Elliott Accepts Phillips 66's Performance Goals, CEO Lashier Says

(Reuters) — Activist investor Elliott Investment Management has accepted the performance improvement plan that U.S. oil refiner Phillips 66 laid out to boost shareholder returns and share price, Chief Executive Mark Lashier said in an interview on Tuesday.

"They've bought into our plans that we already had in place," the CEO of one of the largest U.S. oil refiners said in a briefing at its Houston headquarters.

Elliott sent a letter to the company's board last fall, disclosing a $1 billion stake in the company, and calling for additions to its board of directors and a focus on improving its oil refining business.

Since the activist firm publicly disclosed its recommendations, Phillips 66 shares have climbed 32%, to $156.37 per share, compared to a 15% increase in the S&P 500 Index.

"Elliott sees the progress. I think they've done quite well as any investor has that entered the shares over the last couple of years," he said.

An Elliott spokesperson did not immediately reply to a request for comment.

Last month, Phillips 66 appointed Robert Pease, a veteran refining executive, as a director, and said it was looking to add a second candidate. Elliott had urged the company last fall to add directors with refining experience that could address underperformance in refining and speed up cost-cutting efforts.
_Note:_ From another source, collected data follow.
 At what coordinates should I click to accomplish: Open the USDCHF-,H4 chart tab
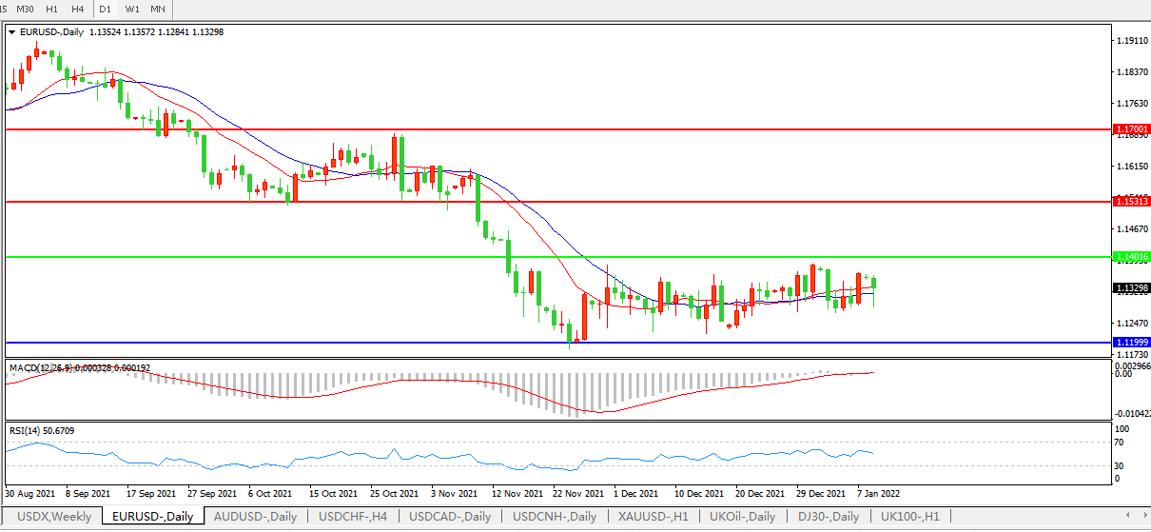[353, 516]
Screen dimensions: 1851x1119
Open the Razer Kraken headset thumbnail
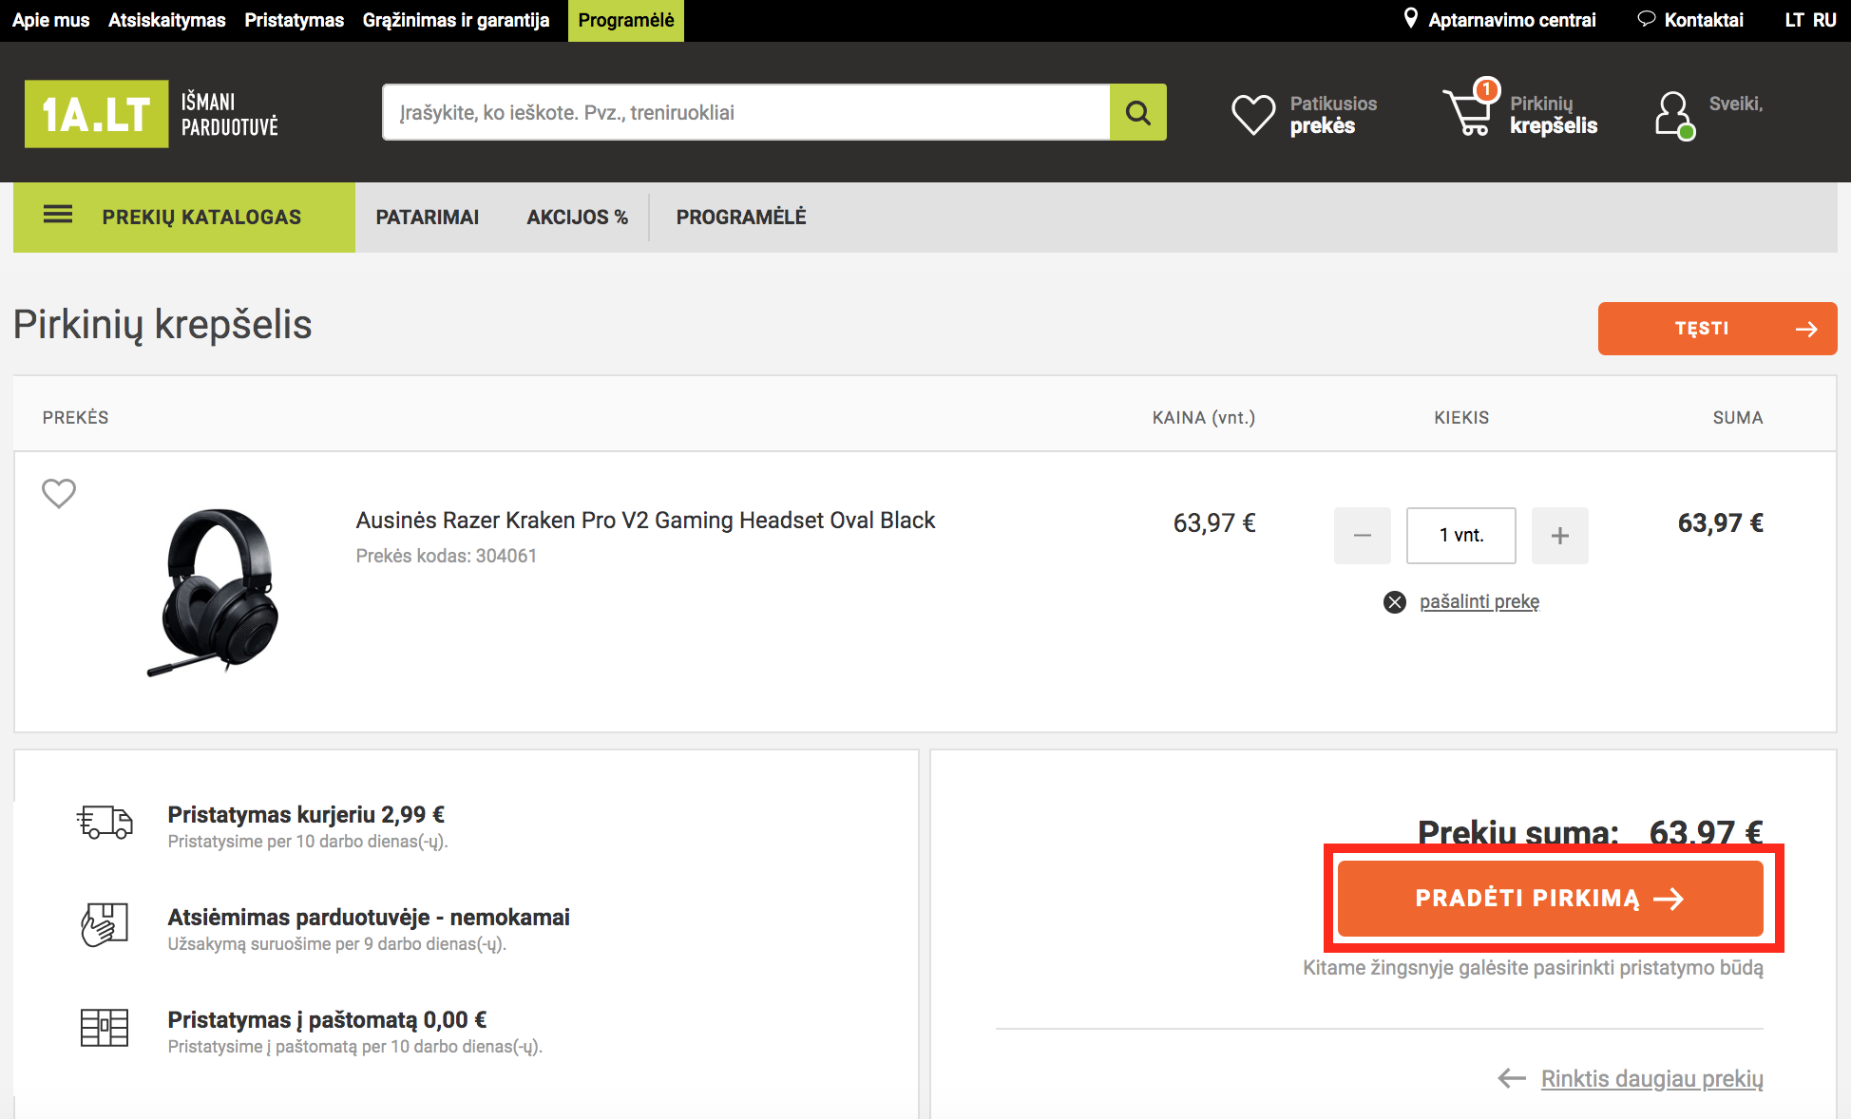pyautogui.click(x=217, y=591)
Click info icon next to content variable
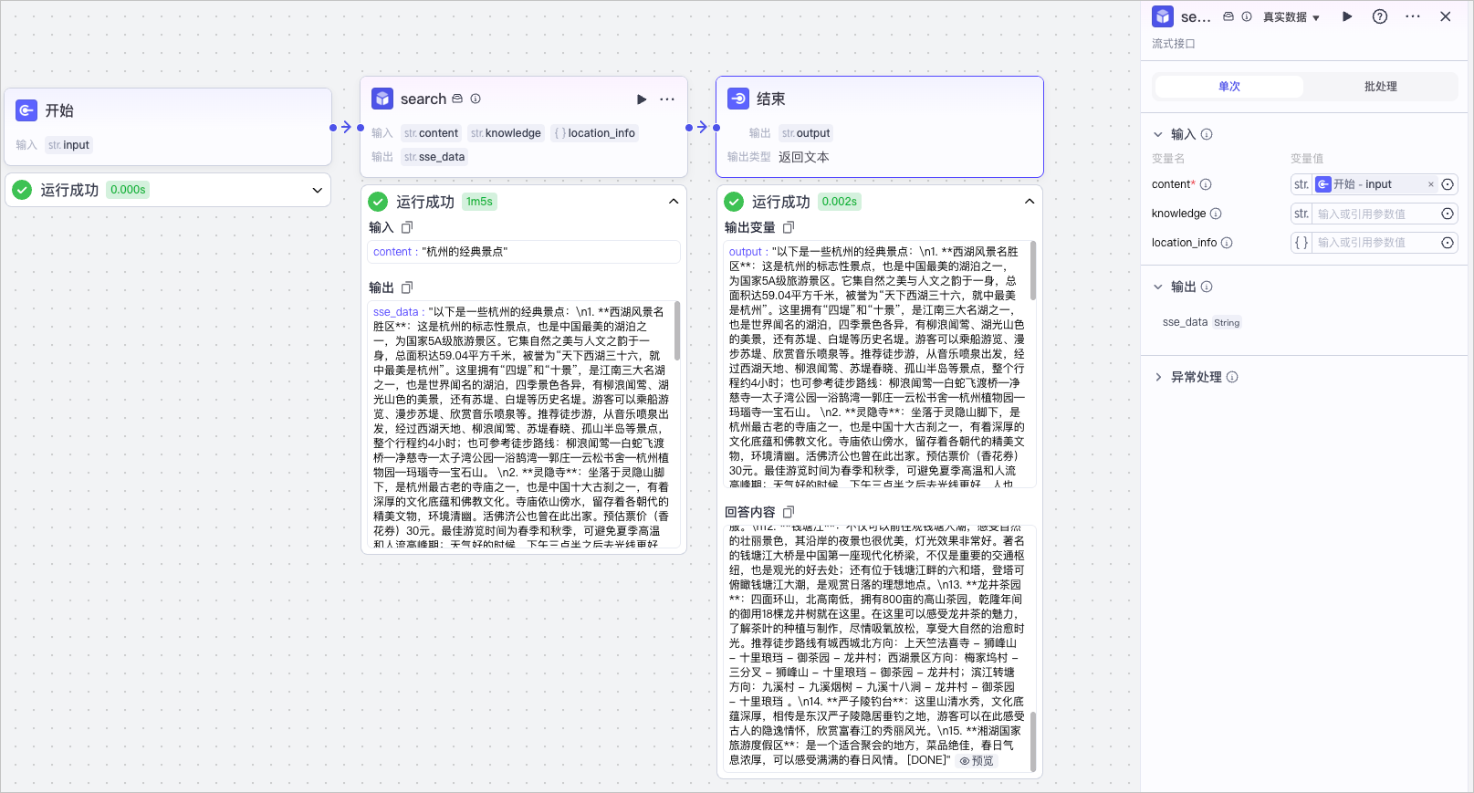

The oil refiner and pipeline operator's performance improved in 2023's fourth quarter after a two-year period in which the company's overall earnings lagged rivals.

Despite the share price gains, Lashier said the company is undervalued by investors waiting for it to deliver on profit targets.

Phillips is ahead of schedule on a plan to repurchase $6 billion to $8 billion in shares by year-end, he said. The company has committed to deliver $13 billion to $15 billion in total shareholder returns by the end of 2024.

Phillips 66 remains in discussions with potential buyers on a goal of raising $3 billion from asset sales, but is in no hurry to sell, Lashier added.

The company is in the final stages of converting its oil refinery in Rodeo, California, to produce about 50,000 barrels a day of sustainable aviation fuel and renewable diesel after it stopped processing crude oil in February, he said.

The facility will ramp up across the second quarter and expect to be in full operation by the end of the second quarter, Lashier added.